Changing the incarceration model

Mon, May 2nd 2016, 05:57 PM

It is expected that the Parole Re-entry Steering Committee will complete in six month its report on a new parole system. Last month, the government had a ceremonial signing with the Inter-American Development Bank (IDB) for a $20 million citizens security loan. Minister of National Security Dr. Bernard Nottage said during the signing that $4.5 million would go toward reducing crime and $350,000 toward the implementation of the parole and probation program.

Nottage has previously stated that legislation for the parole system is expected by the end of the year. This is important and is part of a wider shift in state policy toward corrections and rehabilitation, rather than mere incarceration.

Of the 1,600 people housed at the Bahamas Department of Correctional Services, formerly referred to as Her Majesty's Prisons, approximately 45 percent (720) are on remand. The Ministry of National Security estimates 95 percent of incarcerated criminals are expected to re-enter society.

In this context it is critical to rehabilitate these men and women - mostly men - if we are to get a handle on our crime problem. Many come from dysfunctional homes where there was no father present. Many dropped out of school and are illiterate and innumerate.

Many abuse drugs and have mood and personality disorders. If they are not helped, if there is no intervention to break the cycle of dysfunction that is their lives, they will reoffend. Treating them with more brutality, such as they grew up under in our violent inner-city communities, will make them more likely to reoffend in more heinous and debased ways.

"This effort will not successfully be achieved without the buy-in of the inmates, their families, the correctional officers, stakeholders and the wider community," said Paul Farquharson, a retired commissioner of police and chairman of the Parole Re-entry Steering Committee.

In fairness to the prison many skills training programs exist already. We have been moving away from the most brutal notion of prison for some time. This parole effort is a reaffirmation of the slow state shift in the right direction.

"Our work will be very much focused on facilitating rehabilitation," said committee deputy co-chairman Drexel Gomez said.

"That will include the approach to the inmates and the various programs that will be offered to teach and to equip the persons in the prison.

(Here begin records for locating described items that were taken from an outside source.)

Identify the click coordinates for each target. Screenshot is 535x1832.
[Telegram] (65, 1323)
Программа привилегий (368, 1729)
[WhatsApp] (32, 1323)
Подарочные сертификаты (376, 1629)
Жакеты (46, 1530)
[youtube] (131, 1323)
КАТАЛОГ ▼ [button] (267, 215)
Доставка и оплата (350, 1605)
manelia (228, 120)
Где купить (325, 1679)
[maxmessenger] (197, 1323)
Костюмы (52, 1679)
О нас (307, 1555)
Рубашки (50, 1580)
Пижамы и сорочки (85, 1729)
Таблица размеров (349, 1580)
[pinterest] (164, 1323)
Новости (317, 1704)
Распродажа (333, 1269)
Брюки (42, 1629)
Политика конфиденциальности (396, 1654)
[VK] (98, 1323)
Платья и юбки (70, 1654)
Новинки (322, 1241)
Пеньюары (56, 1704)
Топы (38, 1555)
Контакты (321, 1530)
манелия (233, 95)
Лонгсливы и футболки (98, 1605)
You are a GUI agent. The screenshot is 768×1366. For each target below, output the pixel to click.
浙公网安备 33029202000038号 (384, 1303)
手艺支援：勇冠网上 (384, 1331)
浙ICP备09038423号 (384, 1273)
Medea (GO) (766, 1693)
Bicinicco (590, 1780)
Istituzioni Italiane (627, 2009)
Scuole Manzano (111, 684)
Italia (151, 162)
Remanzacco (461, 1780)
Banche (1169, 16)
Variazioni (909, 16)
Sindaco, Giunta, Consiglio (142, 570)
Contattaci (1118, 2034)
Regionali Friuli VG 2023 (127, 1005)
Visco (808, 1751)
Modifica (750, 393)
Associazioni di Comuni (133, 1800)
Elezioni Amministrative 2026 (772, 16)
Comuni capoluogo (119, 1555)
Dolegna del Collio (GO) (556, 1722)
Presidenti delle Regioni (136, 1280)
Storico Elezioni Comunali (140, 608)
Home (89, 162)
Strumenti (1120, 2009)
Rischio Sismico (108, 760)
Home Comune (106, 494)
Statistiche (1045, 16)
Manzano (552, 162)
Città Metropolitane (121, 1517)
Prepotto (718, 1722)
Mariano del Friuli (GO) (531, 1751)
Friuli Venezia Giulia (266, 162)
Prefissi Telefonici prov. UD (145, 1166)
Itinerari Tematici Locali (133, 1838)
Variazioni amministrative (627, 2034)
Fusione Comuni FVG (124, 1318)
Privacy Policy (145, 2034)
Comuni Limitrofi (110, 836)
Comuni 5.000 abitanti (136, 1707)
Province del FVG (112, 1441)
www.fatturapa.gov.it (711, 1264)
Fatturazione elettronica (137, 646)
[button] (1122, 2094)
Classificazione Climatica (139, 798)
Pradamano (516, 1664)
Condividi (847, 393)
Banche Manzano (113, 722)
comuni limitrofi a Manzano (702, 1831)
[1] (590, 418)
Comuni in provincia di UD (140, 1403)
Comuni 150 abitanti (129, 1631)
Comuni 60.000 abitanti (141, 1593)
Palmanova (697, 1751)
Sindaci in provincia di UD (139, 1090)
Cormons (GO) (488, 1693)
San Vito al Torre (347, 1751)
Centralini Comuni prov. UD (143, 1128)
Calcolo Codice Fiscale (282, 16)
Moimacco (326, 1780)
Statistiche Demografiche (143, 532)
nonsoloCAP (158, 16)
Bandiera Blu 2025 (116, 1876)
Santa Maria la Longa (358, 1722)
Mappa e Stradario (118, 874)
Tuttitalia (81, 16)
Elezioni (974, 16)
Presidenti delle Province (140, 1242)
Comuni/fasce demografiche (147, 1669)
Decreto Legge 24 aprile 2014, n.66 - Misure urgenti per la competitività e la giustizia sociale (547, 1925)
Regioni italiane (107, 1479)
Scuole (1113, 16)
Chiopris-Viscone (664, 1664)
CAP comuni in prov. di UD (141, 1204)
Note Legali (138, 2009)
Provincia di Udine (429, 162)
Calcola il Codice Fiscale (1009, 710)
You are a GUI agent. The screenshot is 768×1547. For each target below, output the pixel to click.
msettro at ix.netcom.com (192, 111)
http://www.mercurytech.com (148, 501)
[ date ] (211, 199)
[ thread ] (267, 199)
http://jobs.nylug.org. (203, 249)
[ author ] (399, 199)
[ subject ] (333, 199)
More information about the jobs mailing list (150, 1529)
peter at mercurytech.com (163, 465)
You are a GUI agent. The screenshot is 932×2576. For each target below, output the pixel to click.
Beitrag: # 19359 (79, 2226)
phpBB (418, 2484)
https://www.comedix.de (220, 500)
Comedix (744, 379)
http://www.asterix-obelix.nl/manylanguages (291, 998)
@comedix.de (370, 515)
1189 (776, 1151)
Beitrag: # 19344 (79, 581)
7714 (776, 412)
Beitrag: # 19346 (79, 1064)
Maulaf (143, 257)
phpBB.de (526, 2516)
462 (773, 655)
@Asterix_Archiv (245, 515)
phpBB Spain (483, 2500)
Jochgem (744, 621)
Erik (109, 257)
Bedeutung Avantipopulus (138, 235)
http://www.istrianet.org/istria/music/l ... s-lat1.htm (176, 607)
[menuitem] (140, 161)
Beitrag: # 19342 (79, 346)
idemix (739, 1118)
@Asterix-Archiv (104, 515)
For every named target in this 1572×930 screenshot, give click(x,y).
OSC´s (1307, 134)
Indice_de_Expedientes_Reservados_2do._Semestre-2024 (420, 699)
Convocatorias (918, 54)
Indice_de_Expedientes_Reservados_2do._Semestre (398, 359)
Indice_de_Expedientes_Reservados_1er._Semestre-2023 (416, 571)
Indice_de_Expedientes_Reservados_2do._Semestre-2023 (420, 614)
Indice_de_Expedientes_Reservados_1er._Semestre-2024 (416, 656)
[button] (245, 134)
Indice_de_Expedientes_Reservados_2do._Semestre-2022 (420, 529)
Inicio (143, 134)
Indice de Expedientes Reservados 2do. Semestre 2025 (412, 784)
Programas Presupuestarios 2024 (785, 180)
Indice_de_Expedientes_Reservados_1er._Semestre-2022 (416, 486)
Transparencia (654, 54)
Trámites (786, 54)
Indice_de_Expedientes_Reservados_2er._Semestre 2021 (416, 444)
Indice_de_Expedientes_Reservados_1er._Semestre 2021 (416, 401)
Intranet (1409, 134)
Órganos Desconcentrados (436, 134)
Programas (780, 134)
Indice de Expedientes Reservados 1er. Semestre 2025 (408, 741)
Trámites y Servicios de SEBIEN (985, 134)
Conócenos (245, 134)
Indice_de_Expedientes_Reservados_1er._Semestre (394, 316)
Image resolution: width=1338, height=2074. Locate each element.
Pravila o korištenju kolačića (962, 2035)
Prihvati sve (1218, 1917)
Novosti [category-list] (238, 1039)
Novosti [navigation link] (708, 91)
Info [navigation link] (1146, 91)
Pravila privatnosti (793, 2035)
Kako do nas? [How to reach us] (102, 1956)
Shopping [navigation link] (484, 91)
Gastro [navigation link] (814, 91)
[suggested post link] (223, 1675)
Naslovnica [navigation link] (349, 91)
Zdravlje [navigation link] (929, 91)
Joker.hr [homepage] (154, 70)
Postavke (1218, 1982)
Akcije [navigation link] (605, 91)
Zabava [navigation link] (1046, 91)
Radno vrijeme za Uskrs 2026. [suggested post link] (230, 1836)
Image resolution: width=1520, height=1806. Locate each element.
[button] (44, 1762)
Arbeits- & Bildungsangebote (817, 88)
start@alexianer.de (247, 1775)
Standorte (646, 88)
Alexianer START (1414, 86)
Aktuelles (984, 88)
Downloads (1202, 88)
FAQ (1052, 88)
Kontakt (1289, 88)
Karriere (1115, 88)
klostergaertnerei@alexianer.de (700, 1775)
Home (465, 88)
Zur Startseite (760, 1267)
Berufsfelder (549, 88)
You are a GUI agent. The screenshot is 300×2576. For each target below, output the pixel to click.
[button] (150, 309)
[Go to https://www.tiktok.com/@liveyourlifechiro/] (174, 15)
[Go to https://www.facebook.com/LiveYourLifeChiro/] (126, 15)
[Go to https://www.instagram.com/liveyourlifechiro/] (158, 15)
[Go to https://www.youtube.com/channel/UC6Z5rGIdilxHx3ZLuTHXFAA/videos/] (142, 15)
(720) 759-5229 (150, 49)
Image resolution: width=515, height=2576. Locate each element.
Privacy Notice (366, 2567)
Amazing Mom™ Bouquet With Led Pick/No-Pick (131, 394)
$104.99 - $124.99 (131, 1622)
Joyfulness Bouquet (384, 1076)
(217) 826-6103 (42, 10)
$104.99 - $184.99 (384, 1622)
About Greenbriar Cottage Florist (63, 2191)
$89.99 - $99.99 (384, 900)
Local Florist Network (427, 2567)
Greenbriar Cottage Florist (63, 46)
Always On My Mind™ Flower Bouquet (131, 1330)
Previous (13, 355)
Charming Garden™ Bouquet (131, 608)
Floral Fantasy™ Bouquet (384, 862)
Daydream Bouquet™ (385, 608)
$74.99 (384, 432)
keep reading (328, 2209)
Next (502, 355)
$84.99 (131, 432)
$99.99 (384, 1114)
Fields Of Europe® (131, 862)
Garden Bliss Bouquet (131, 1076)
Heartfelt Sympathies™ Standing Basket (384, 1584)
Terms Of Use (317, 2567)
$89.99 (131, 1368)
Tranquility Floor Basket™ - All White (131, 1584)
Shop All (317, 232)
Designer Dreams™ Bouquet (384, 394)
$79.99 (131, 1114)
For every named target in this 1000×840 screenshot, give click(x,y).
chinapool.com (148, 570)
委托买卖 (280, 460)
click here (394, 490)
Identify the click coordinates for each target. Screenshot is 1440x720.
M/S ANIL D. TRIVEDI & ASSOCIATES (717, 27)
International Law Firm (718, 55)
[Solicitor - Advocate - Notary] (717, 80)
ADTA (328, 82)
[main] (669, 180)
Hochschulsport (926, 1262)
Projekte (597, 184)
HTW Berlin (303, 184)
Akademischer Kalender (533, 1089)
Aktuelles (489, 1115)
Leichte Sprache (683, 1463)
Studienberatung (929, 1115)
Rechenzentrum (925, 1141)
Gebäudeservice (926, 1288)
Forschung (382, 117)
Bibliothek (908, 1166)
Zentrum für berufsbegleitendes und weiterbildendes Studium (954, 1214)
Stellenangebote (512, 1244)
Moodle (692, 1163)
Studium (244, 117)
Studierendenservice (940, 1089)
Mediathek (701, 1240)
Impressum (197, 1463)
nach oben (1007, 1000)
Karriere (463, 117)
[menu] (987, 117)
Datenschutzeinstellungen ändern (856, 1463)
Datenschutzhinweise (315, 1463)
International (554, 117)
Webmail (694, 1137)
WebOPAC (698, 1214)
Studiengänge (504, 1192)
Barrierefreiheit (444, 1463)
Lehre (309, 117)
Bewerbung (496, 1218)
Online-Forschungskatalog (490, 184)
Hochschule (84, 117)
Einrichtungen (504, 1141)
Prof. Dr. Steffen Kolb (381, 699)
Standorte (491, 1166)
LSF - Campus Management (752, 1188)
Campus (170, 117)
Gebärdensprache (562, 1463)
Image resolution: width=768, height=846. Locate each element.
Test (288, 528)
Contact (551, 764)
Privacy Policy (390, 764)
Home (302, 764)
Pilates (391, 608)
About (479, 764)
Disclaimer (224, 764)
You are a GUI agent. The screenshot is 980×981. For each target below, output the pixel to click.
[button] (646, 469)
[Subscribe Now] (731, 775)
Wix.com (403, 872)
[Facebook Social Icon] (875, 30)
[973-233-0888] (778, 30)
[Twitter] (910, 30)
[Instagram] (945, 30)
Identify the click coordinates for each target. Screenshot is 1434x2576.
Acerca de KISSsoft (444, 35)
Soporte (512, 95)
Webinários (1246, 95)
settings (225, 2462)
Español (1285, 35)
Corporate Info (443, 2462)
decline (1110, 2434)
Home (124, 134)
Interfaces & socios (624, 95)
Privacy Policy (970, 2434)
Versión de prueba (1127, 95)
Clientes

"We will utilize what is there already and introduce, hopefully, some new ones. We intend it will be seen not only [by] the inmates but also the general public, that considered effort is being made to help correct the pattern of behavior of those inmates who have been convicted by the court."

Prisoners who show willingness to leave behind their past ways should be embraced by the community. Companies that have the ability should give a chance to the genuinely reformed. Those who have the time and skills should offer themselves as trainers to the corrections department.

The government must also, as a priority, build a new maximum security prison. There has long been an overcrowding problem at the current facility, along with inadequate plumbing. Continued efforts to train prison guards in new techniques of managing prisoners, minimizing the use of force, should also be part of the reform effort.

In these times of increased violence we must resist the urge to think that more violence and brutality will bring us peace. They won't. We have to work on helping to restore our broken people, and to prevent our young people from going down the route of crime and violence. Efforts such as this parole system are a step in the right direction.